Please pull out the lines of the listing below, starting at the line that contains "The height and" and ending at the line that contains "the Time selection", with both of those lines included. Reproduce them word for word but omit the pictures.

• MATERIAL:
★ ★ ★
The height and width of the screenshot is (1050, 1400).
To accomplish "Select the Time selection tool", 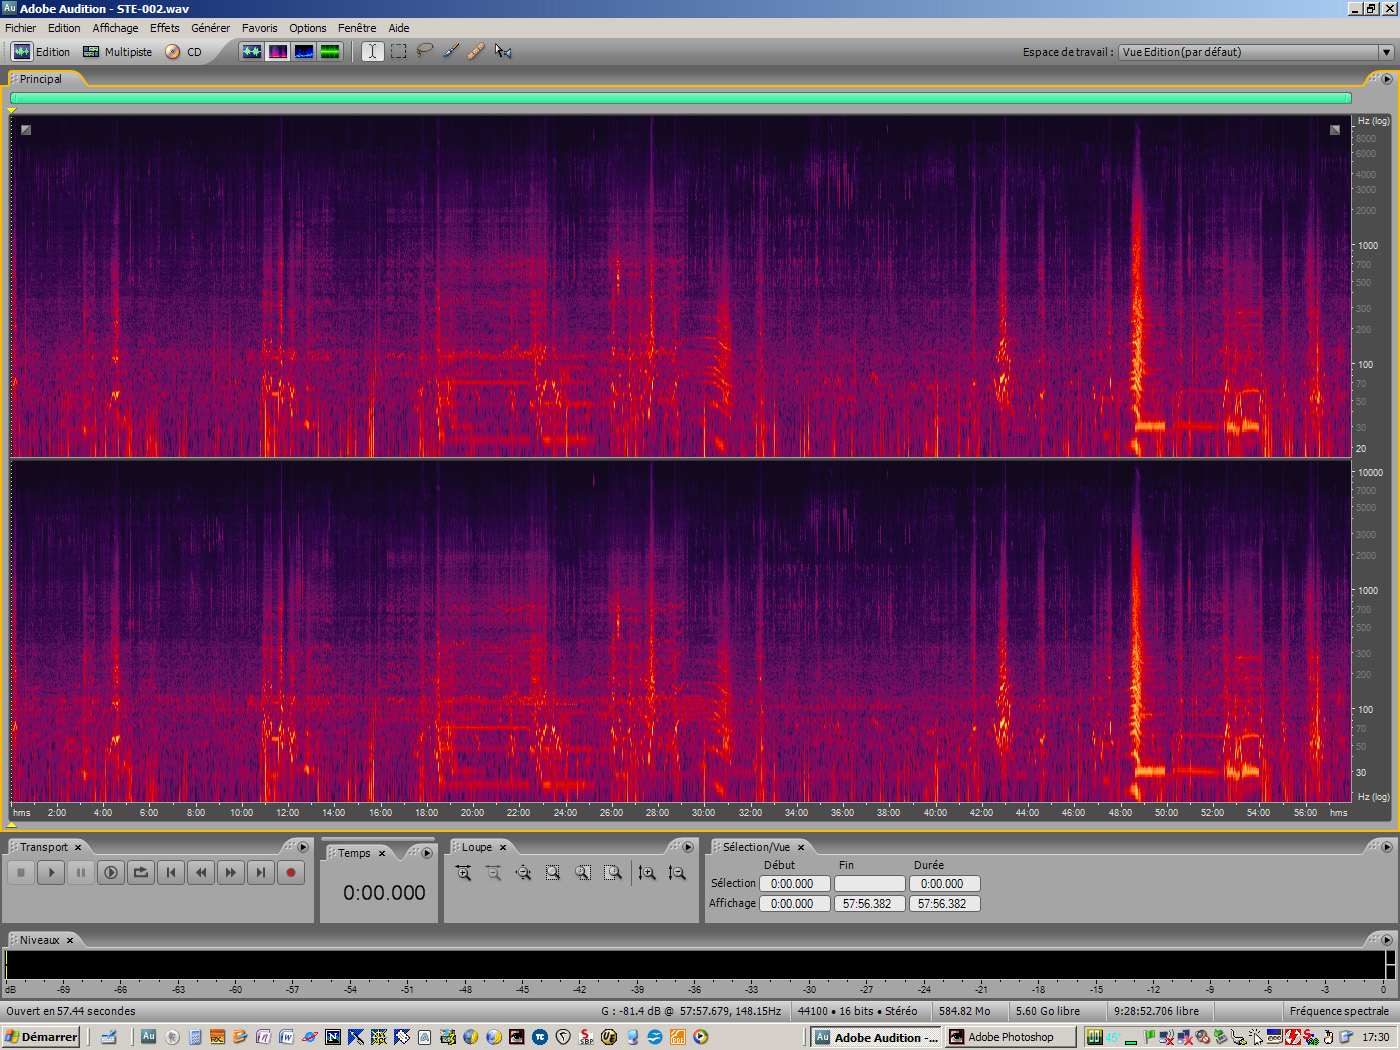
★ ★ ★
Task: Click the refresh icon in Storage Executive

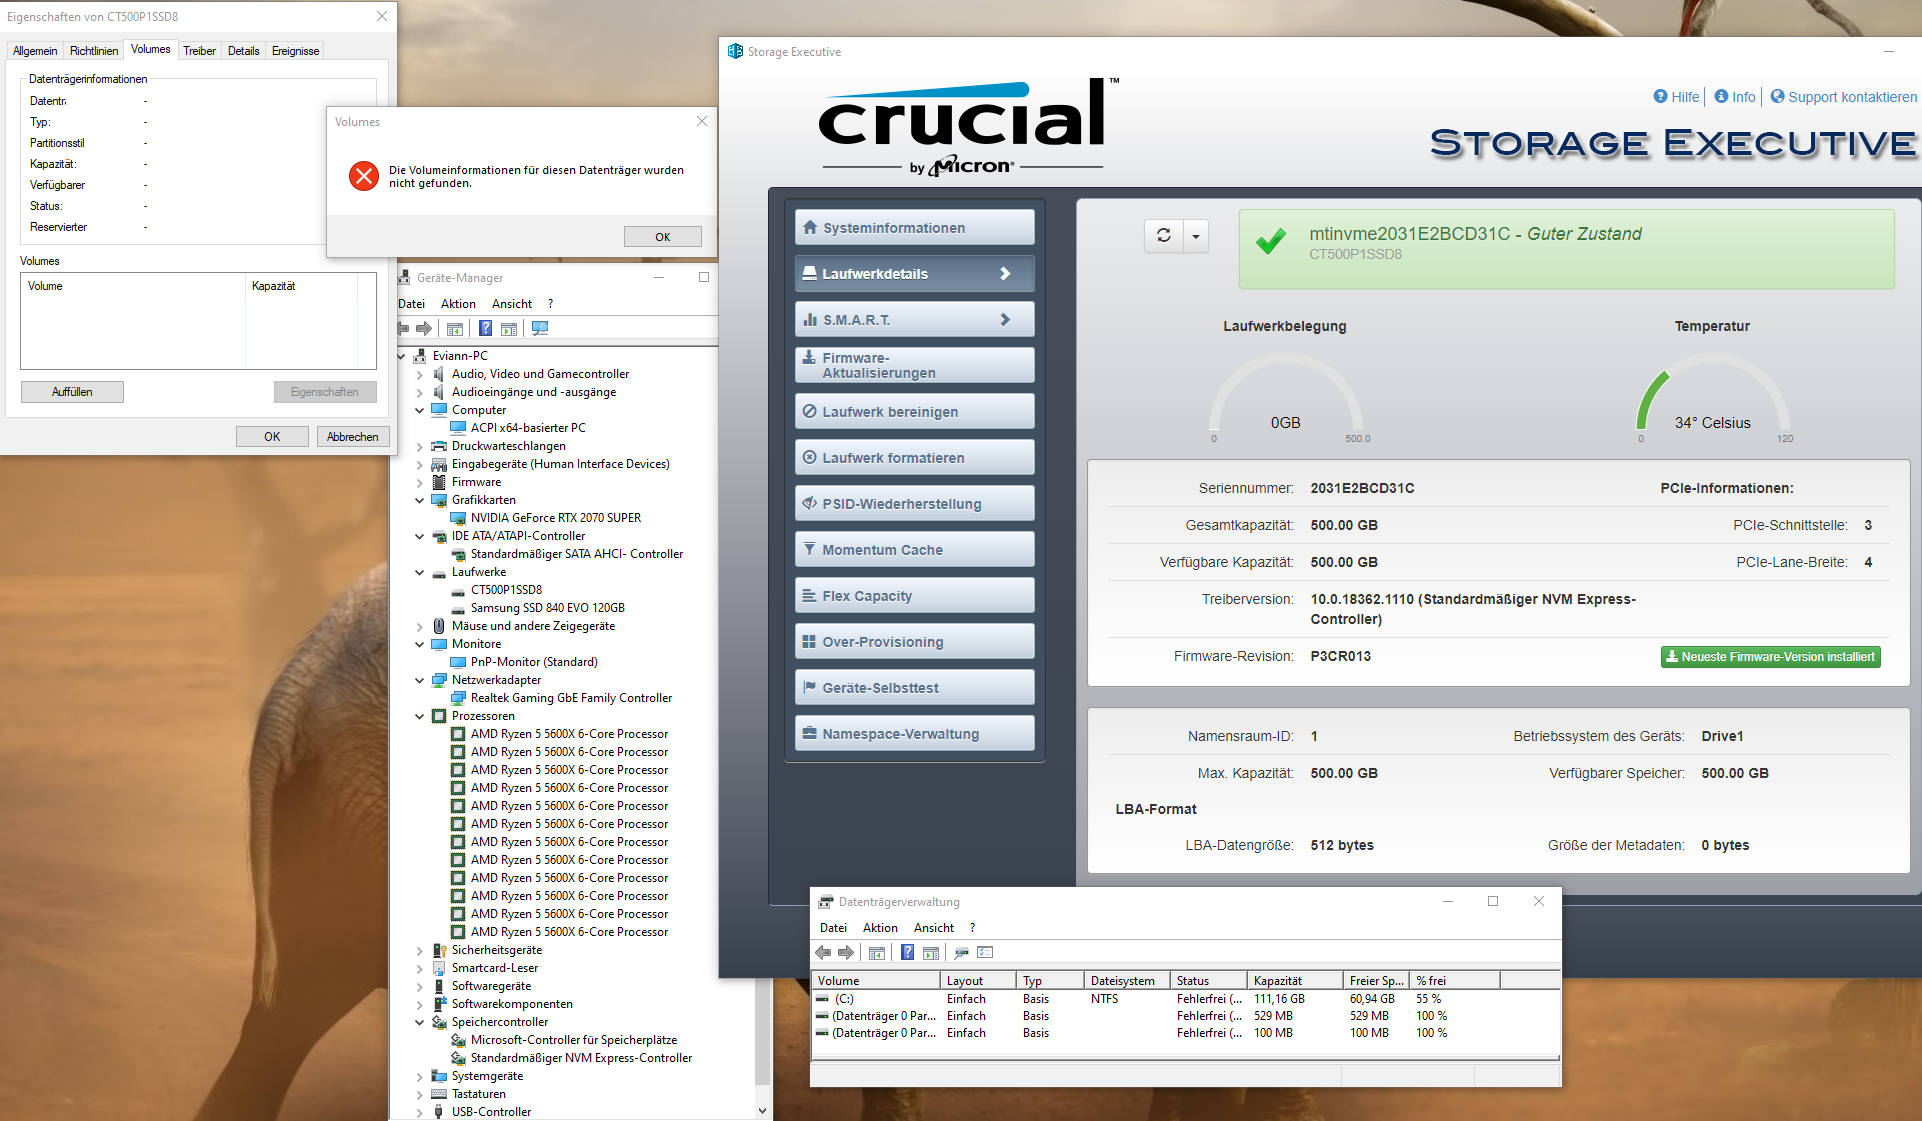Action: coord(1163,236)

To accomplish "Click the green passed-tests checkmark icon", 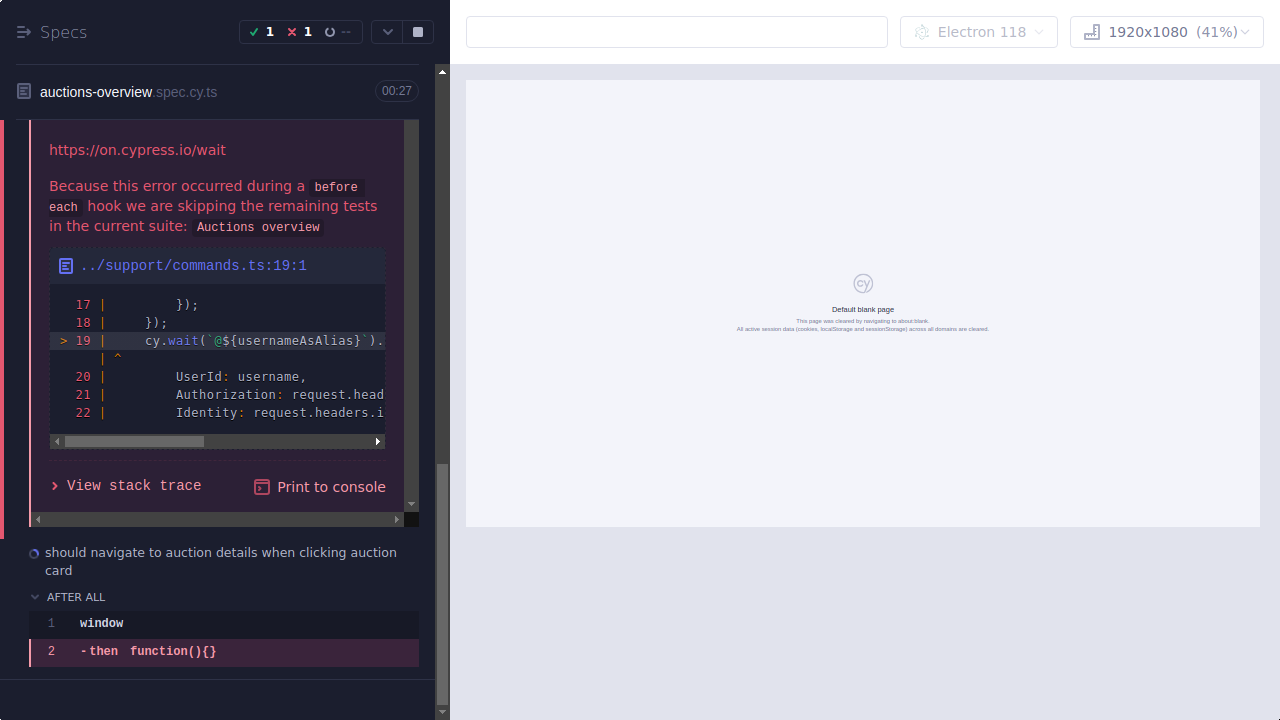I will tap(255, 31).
★ ★ ★
• RESULT:
The height and width of the screenshot is (1050, 1400).
To accomplish "Select the Time selection tool", 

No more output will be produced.